Opportunity Found! the currents of Currant Creek (Bull Down!)

Well, these pages have outlined a lot of moose hunts...but I never had a moose hunt go quite as perfectly as this Fall's hunt did.  The closest it has ever come to this year's tale was the 2013 bull I took while hunting with Sarah's dad in 7-mile slough, (click here - and that post will open in another window) but even that one was after weeks of hunting HARD through, ice, snow, heavy winds and waves on the Yukon, that one 'smooth' trip that year really didn't play out the same way, after all.  This year's trip was the first outing for moose since we got here (after taking last year off from hunting them), and technically, it was just a scouting trip. That would change, however...

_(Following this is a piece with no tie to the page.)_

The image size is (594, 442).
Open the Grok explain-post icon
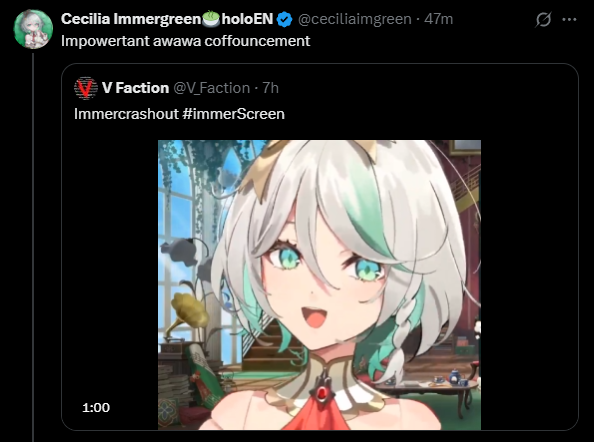coord(543,19)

Our day started off in the morning around 8:30 AM last Saturday - A little later than I am used to setting out during moose season.  In fact, as Cam and I pulled out of the bay, my mind was on spotting a bear on shore as we traveled up to the river we planned to hunt, as I had already kind of written off the trip as a scouting adventure, that we could maybe spruce up a bit with a black bear encounter...seeing as they are traveling the lake shores in search of the sockeye salmon that are gathering up in crazy numbers around the creek and river mouths these days. We never did see any bears, however, and we soon found ourselves at the mouth of the river.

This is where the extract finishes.